Description of the task:
Format the listing below as a numbered list with no blank lines. Leave the pictures out of your answer.

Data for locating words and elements
--------------------------------------------------

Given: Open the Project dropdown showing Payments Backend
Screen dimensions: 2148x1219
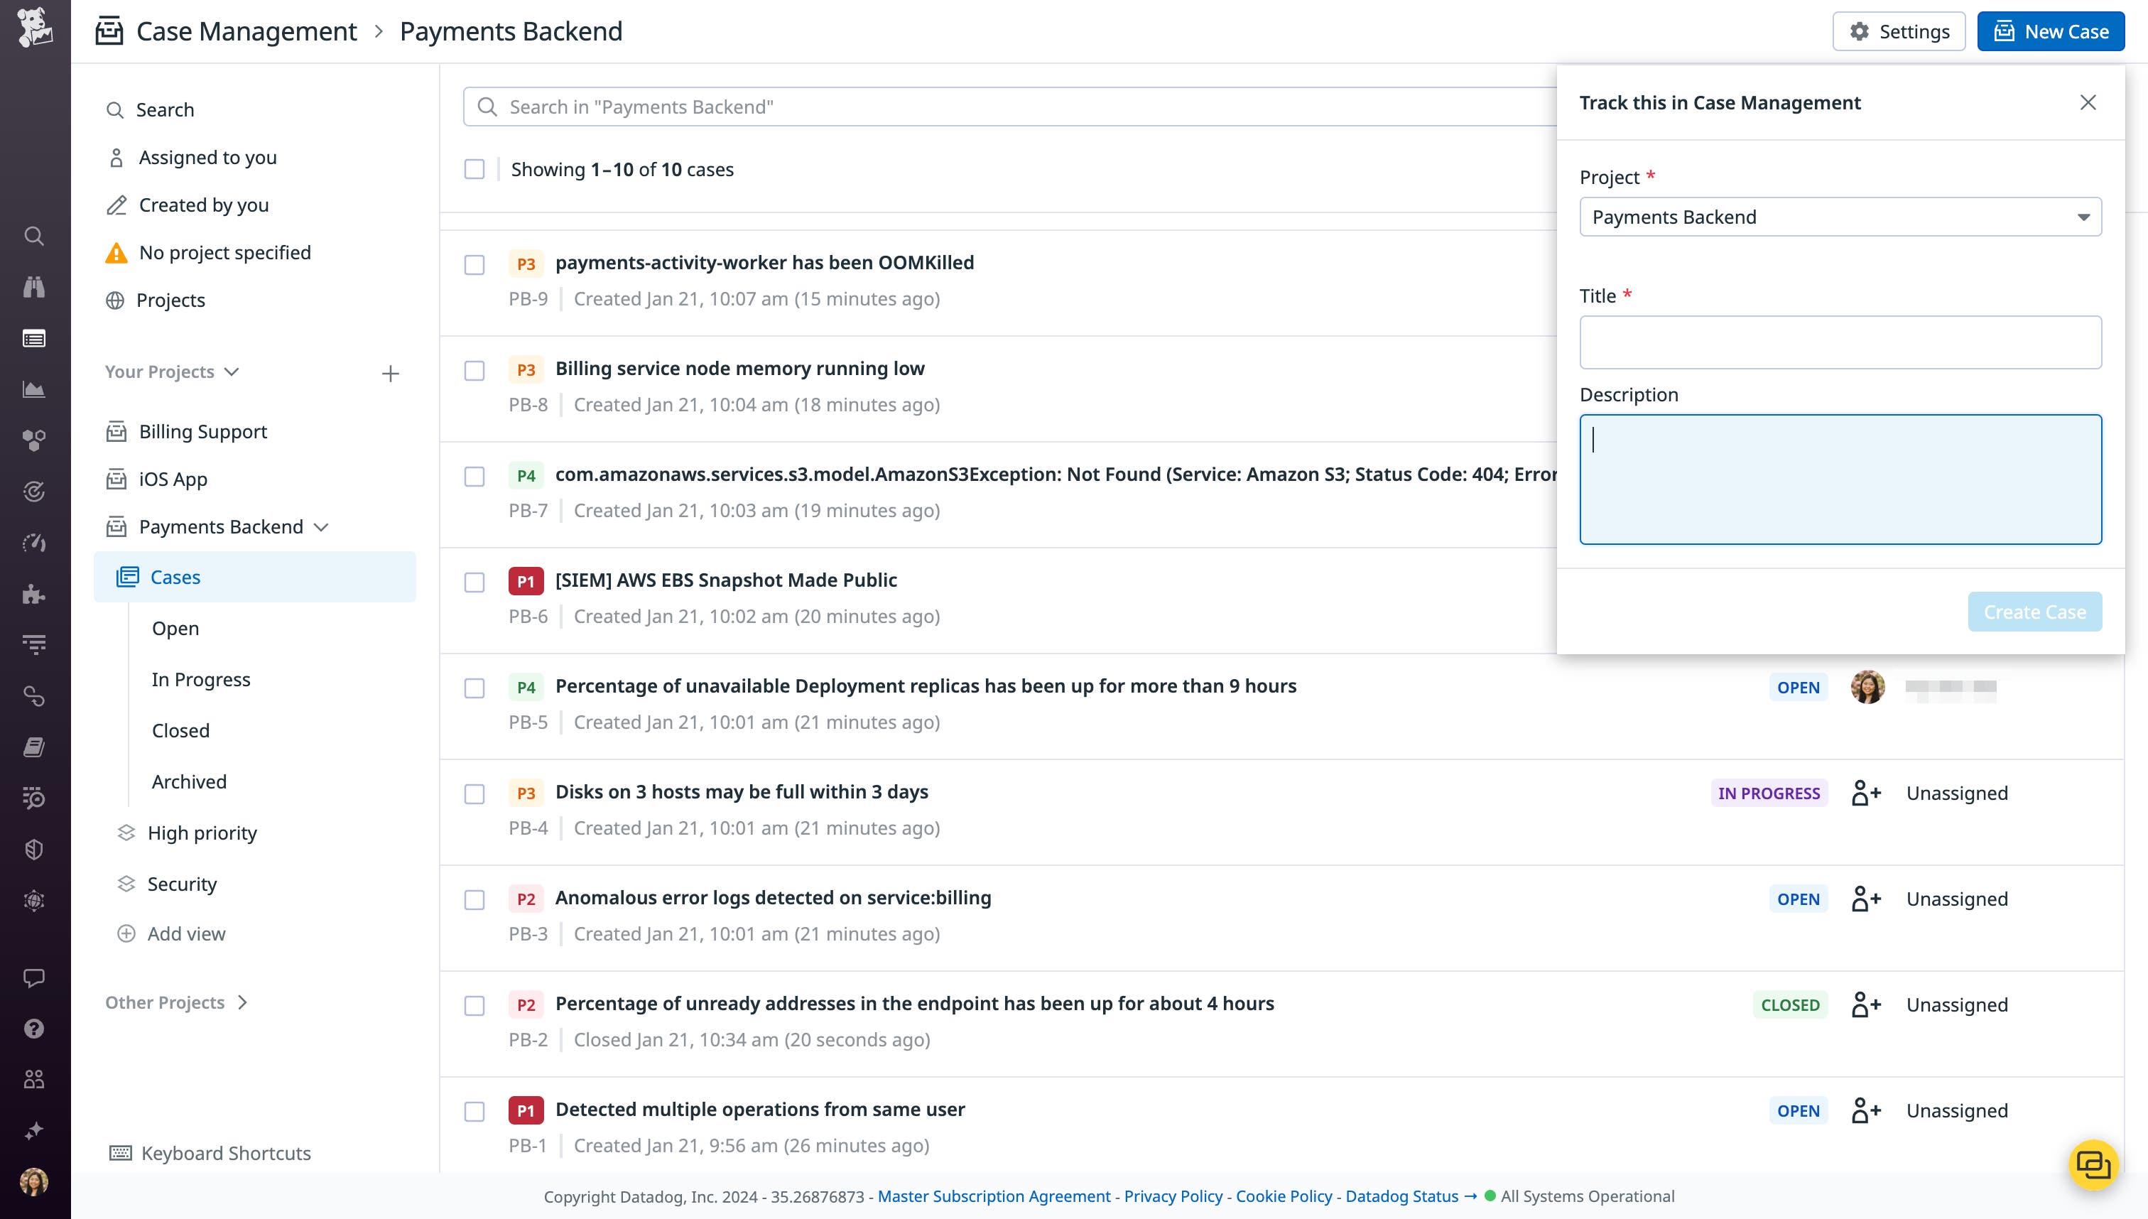Looking at the screenshot, I should [x=1840, y=216].
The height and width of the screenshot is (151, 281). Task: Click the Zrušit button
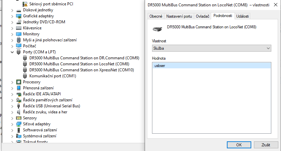(x=266, y=145)
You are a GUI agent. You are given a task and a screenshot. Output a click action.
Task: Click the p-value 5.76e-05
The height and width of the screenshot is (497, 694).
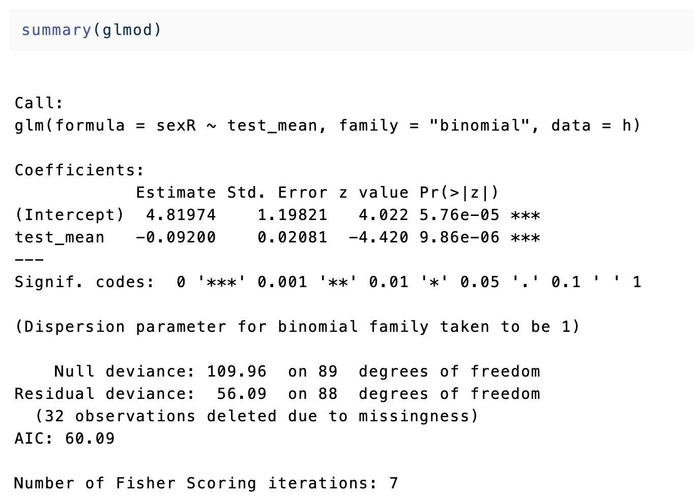(x=459, y=215)
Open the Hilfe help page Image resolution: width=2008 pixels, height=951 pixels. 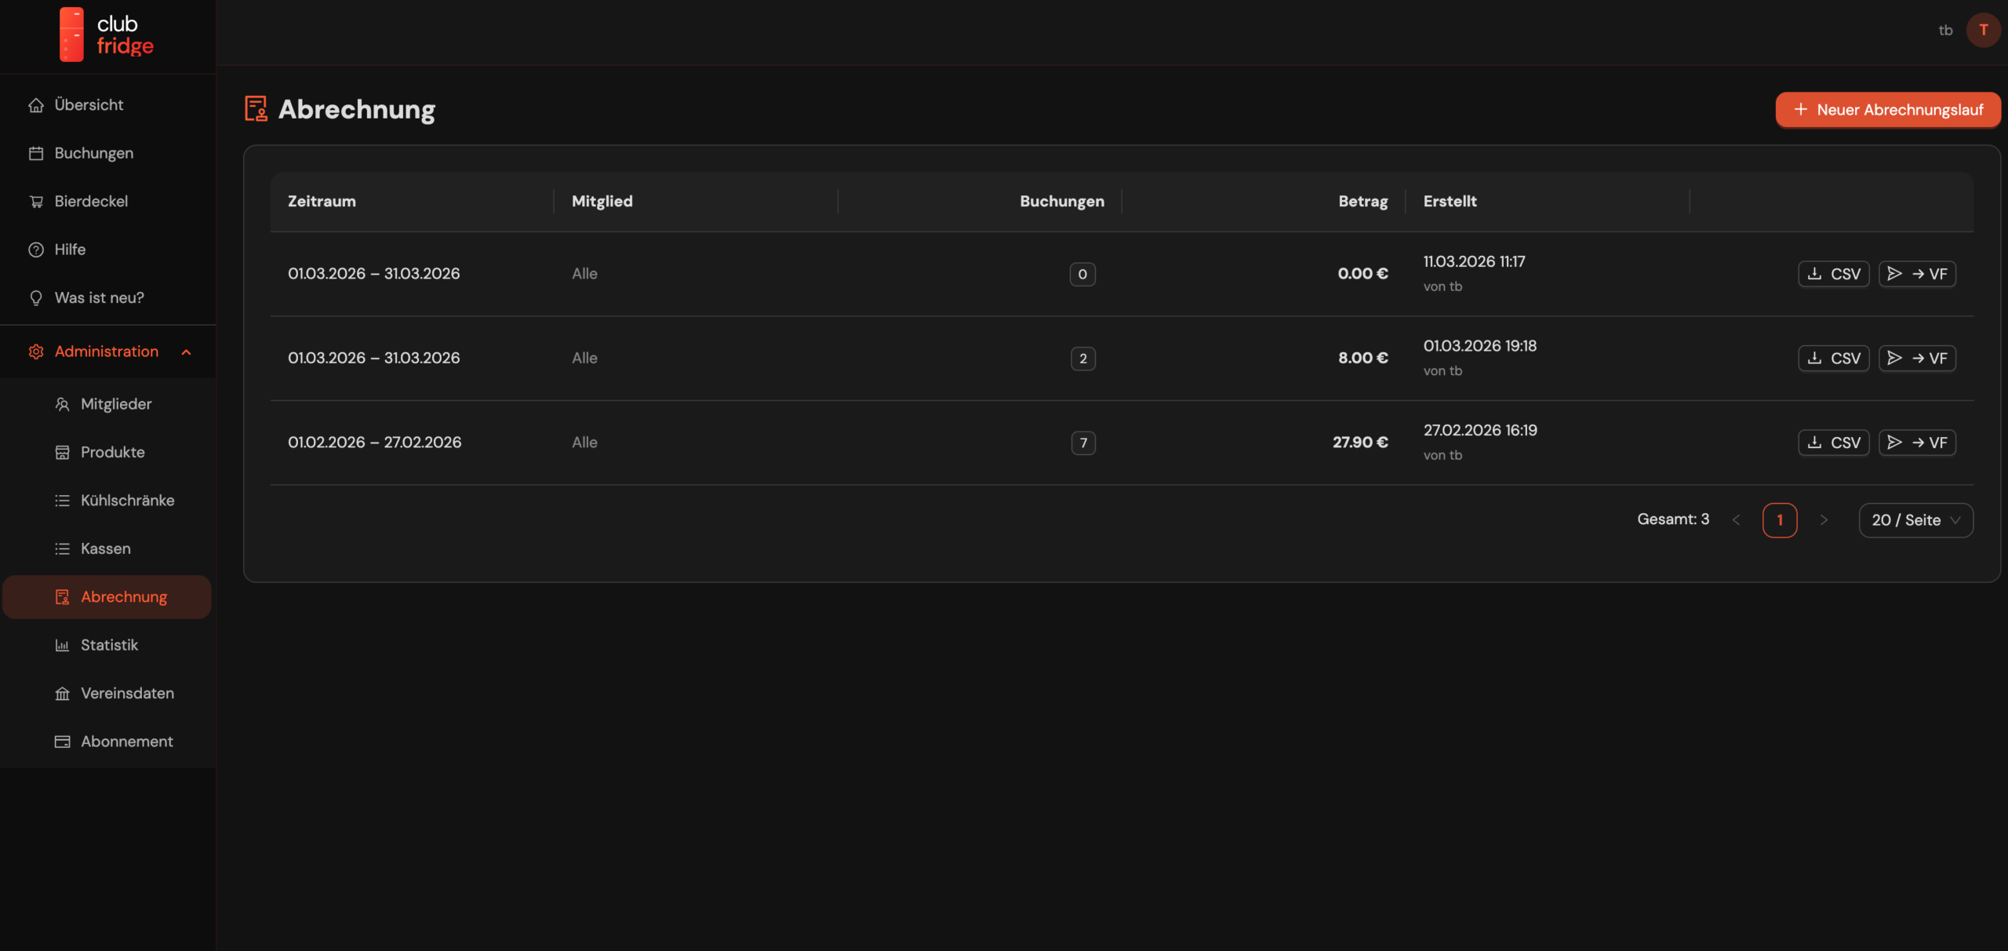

--------------------------------------------------

Complete response:
1. Given: Open the Project dropdown showing Payments Backend
2. Screen dimensions: 2148x1219
3. Looking at the screenshot, I should [x=1840, y=216].
4. The height and width of the screenshot is (151, 281). Task: Click the Zrušit button
5. (x=266, y=145)
6. You are a GUI agent. You are given a task and a screenshot. Output a click action.
7. Task: Click the p-value 5.76e-05
8. The height and width of the screenshot is (497, 694).
9. (x=459, y=215)
10. Open the Hilfe help page Image resolution: width=2008 pixels, height=951 pixels. 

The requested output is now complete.